Beyond the one-man band | Tom Jones

With defections looming and insiders hedging their bets, Reform faces an awkward question: who actually fills its benches?

In this month’s issue of The Critic, our new contributing editor Chris Bayliss writes on Farage’s candidate problems.

The recent spate of Conservative defections have only hardened the narrative that Reform are the Tories 2.0 — and given that increasing numbers of Tories are likely to be turned turquoise by his impending May 7th defection deadline and the fightback of centrist conservatives, it is not a story likely to go away soon. But then, at least no one is calling them a one-man-band anymore.

Chris points out Reform’s rising status as the default party amongst non-left wing provincial voters has opened up to them millions of normal people, who may better suited to fill Reform’s benches than former Tories or their most vociferous — and online — supporters. This tracks the strategy of France’s National Rally, which in recent elections has put forward candidates with ordinary backgrounds — including caregivers, nurses and other frontline workers — rather than just political insiders.

Current political insiders are hedging their bets as to where the future of the right lies. At a recent informal gathering of Conservative candidates many were reportedly open to the idea of standing for Reform instead, and quietly asking if the May 7th deadline applied to them.

But in Denton and Gorton Reform cannot wait for them to make up their minds, and have announced Matt Goodwin as their candidate. It’s been a curious road into politics for the now-candidate; he first came to prominence as an academic, studying both the rise of UKIP and the far right in general — in particular the English Defence League. He is the co-author of two major works on the right: National Populism (with Roger Eatwell), a Sunday Times bestseller in 2018, and Revolt on the Right (with Robert Ford), long-listed for the 2015 Orwell Prize.

Goodwin enjoyed an impressive rise as a young academic, earning a reputation as an energetic hard worker, and his insights earned him attention from both media and government. Goodwin was appointed to Conservative Minister Sayeeda Warsi to an advisory body on tackling anti-Muslim hatred — a position he eventually resigned from in 2015 on the grounds the government was not doing enough to tackle Islamophobia.

Since then Goodwin has gradually undergone a process of de-voyeurisation, going from observer of nascaent right-wing movements to active participant. He is, perhaps, the most successful political entrepreneur in Britain; his Substack is one of the biggest in Britain, and he is a regular host on GB News. 

But how did he get on the road to Damascus? In a post handily titled “What happened to me?”, he explains that he held views which at the time put him in “majority territory”: that “the economy, which had been battered by the global financial crisis, was in desperate need of reform”, that “mass immigration erodes social trust, social cohesion, public support for welfare, and fuels populism”, and that implementing Brexit “was essential to maintain public support for, and trust in, our democracy.”

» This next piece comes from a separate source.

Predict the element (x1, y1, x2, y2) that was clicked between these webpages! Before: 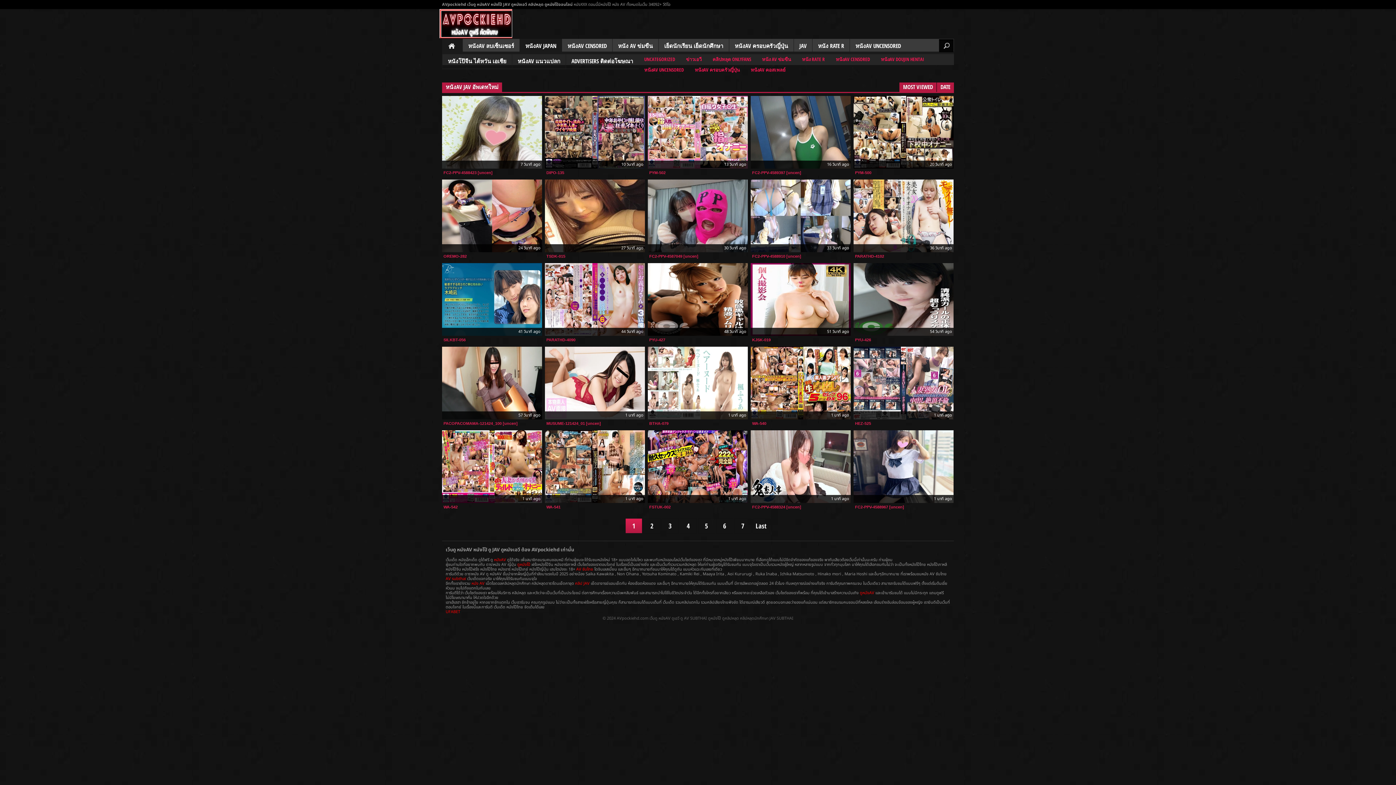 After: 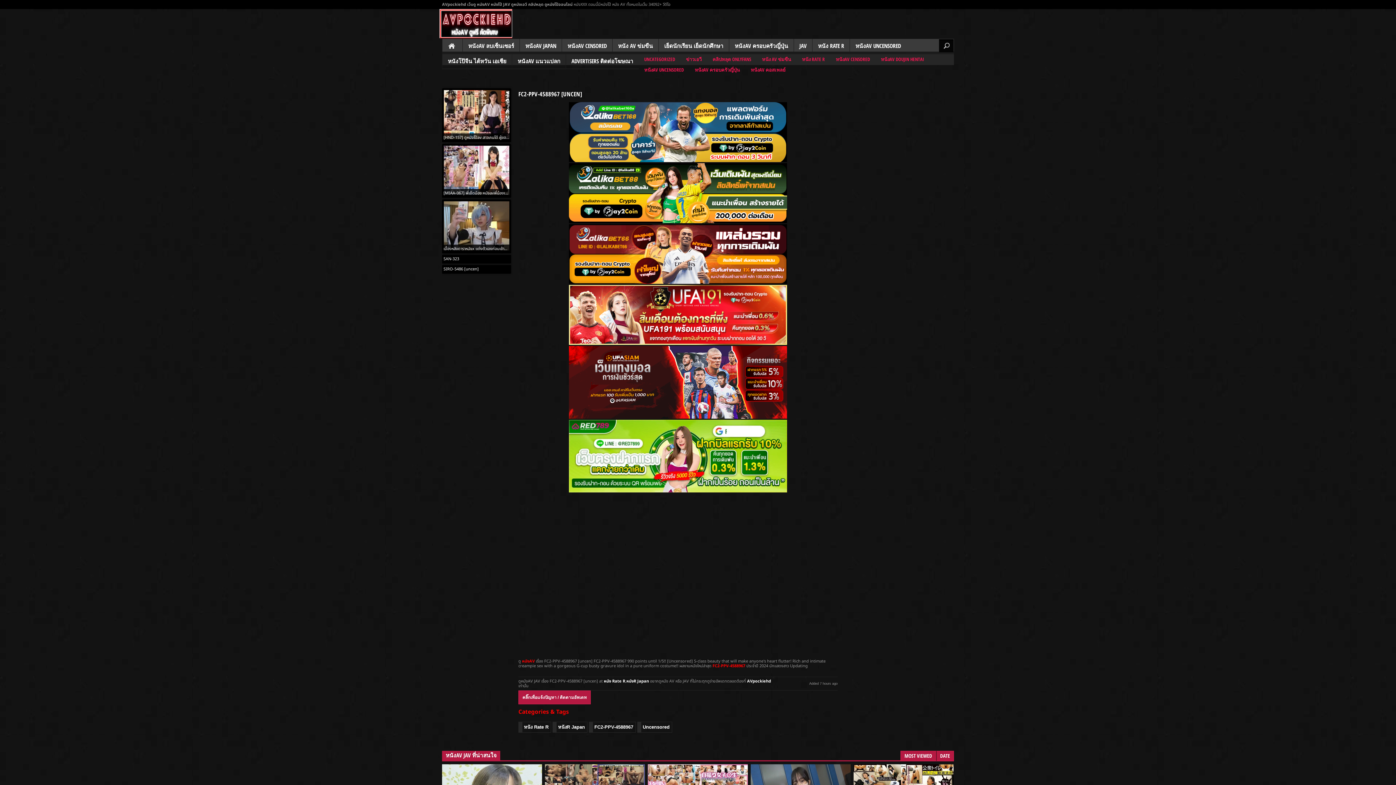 Action: bbox: (853, 430, 953, 503) label: 1 นาที ago
FC2-PPV-4588967 [uncen]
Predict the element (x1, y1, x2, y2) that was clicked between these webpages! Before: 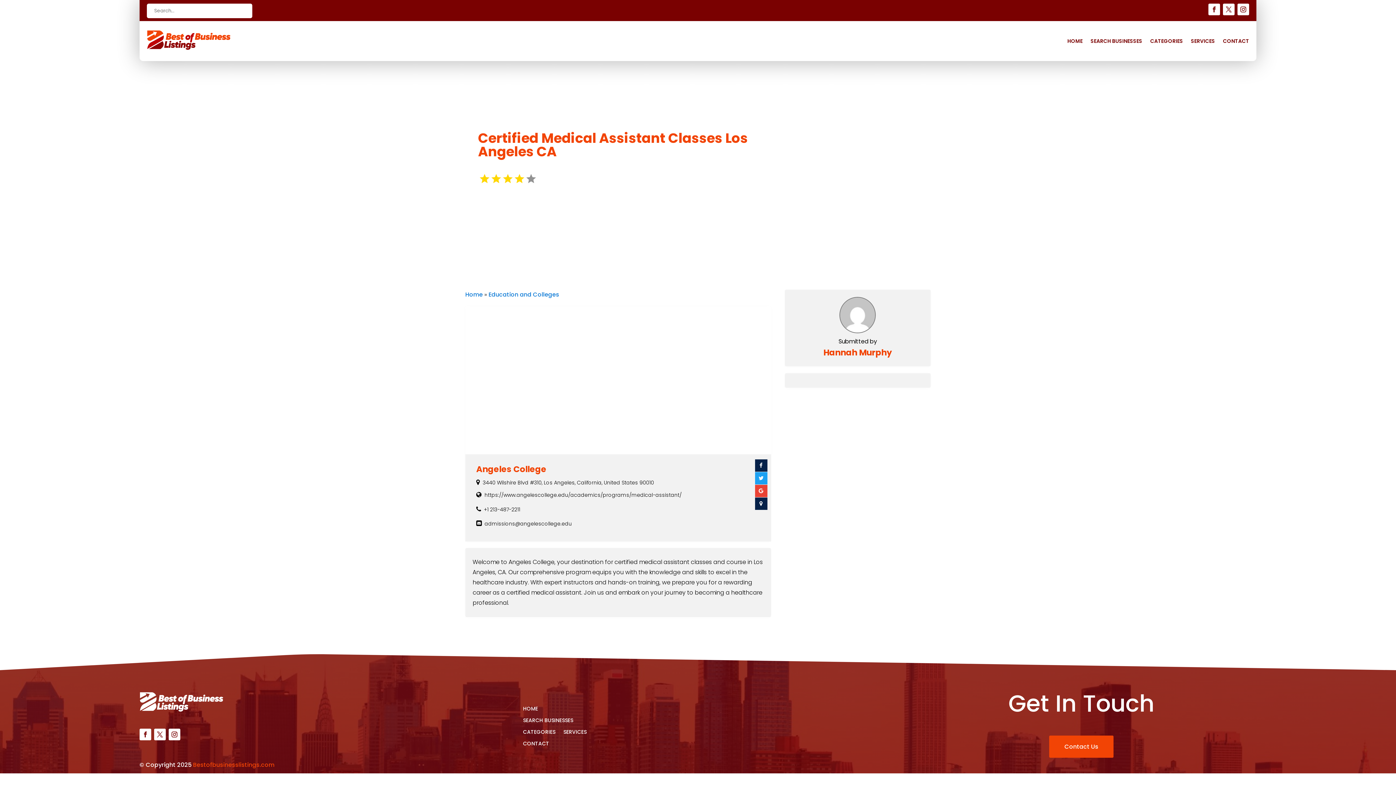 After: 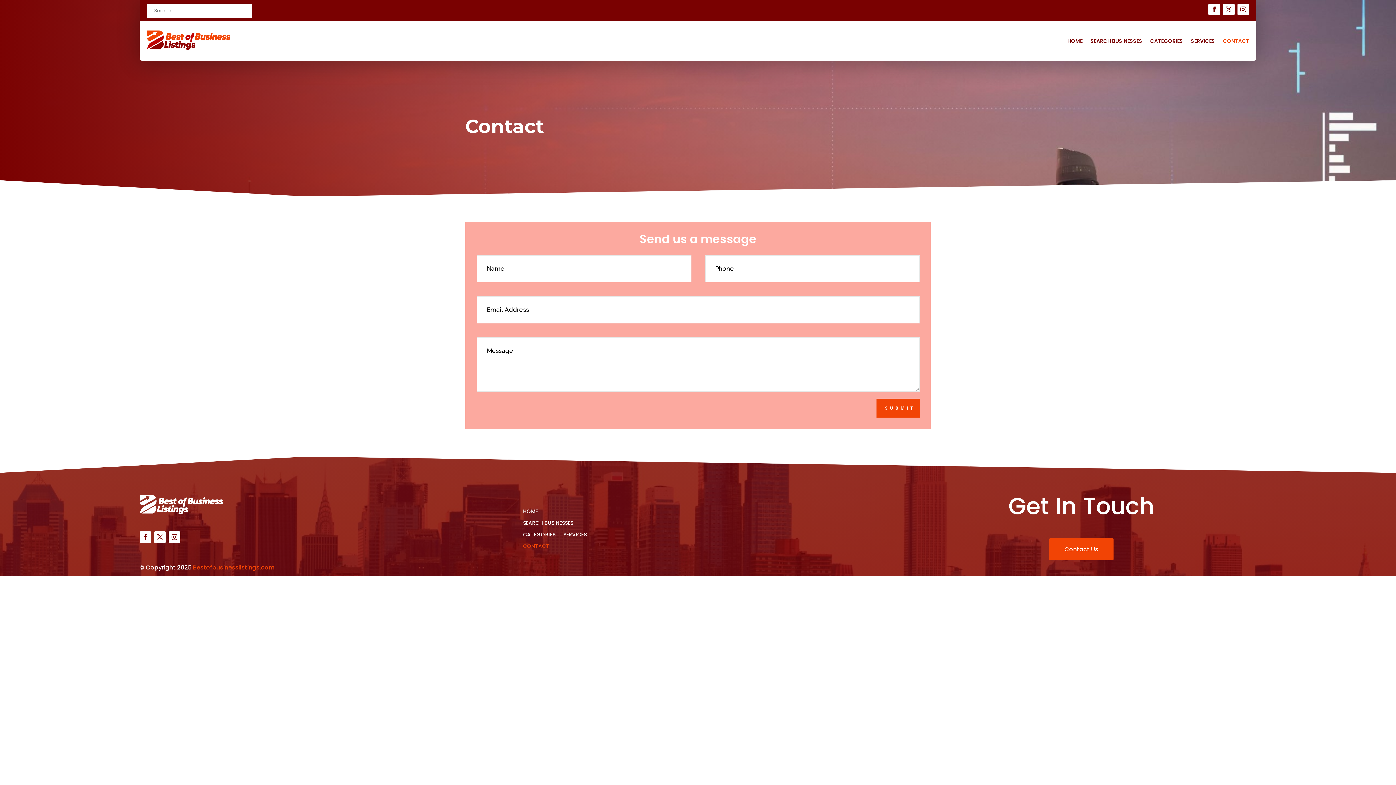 Action: label: CONTACT bbox: (523, 741, 549, 749)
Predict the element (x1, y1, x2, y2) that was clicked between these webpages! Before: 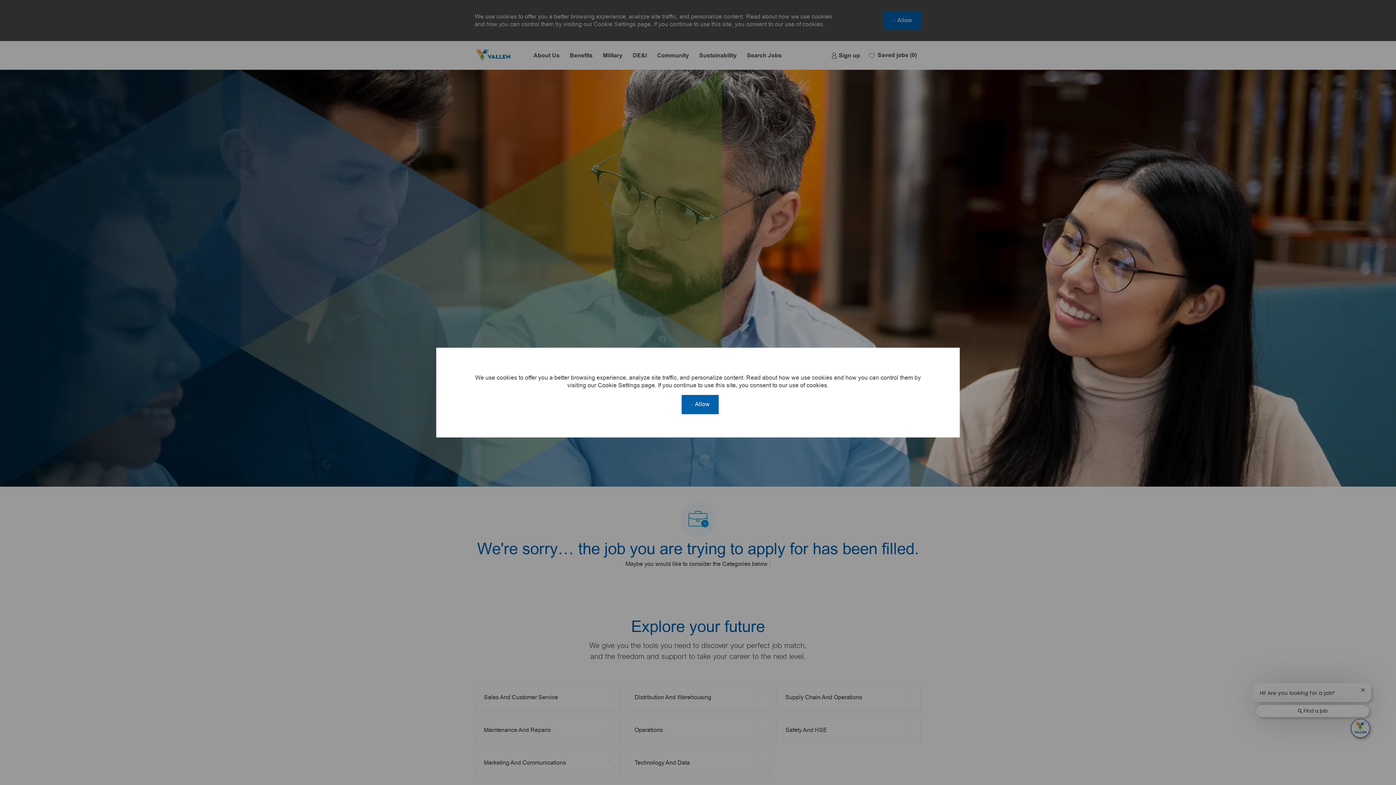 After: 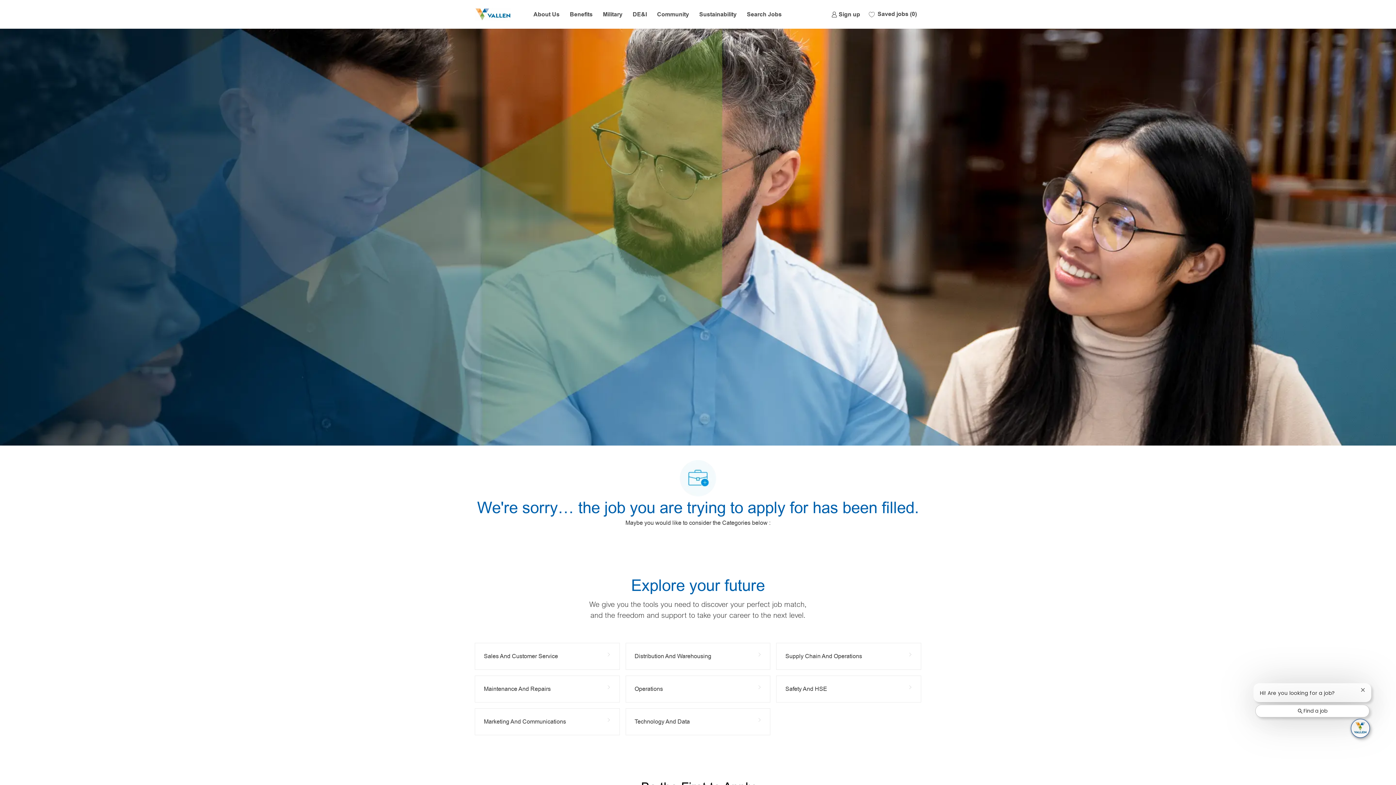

The radicalisation, he explains, was not one of the electorate, but of an increasingly detached political elite, which he describes in his second book Values, Voice and Virtue (another Sunday Times bestseller). They have adopted a new set of luxury beliefs, and a developed a deep intolerance of any questioning of them, along the way taking the institutions they dominate with them— the BBC, the civil service, universities, advertising agencies, museums, galleries, and public bodies — and using their social and cultural power to impose a narrow package of socially liberal views on the rest of society, which by and large it does not share.

According to my podcast co-host, the only way for Reform to avoid becoming the Tories 2.0 is to repeat their failure in government; they need “people who are willing to be unpopular”. Reform need a hard nose, he suggests, and will need to select for a measure of disagreeability amongst their candidates that was largely lacking amongst Tory Ministers of the last 14 years. Goodwin certainly fits this mould; given his shift from the liberal world of academia, he is clearly not afraid of losing friends over politics. Likewise his style — even as an academic, as this interaction with Tommy Robinson on the BBC’s Big Questions in 2012 shows —  has always been punchy and forthright.

Disagreeability in politics is an effective weapon, if applied carefully and correctly. Reform’s anti-establishment poise has generated a more boisterous, robust political style that seems to draw in people who are pretty disagreeable already; one might name Zia Yusuf, Lee Anderson, and Goodwin-like outriders like Isabel Oakeshott. But there is a balance to be struck here. The problem with the Tories was that they were selecting for agreeability; Reform’s problem could become the opposite. To keep expanding their appeal, Reform will need candidates who can charm potential friends yet be stubborn in the face of implacable opponents.

But most voters will see Goodwin as a TV presenter and political commentator. Until those future candidates decide to jump ship, it’s most apparent source of talent is still a tiny orbit of media figures and commentariat; that Reform are even drawing their “clean skins” from this relatively small pool should be a concern.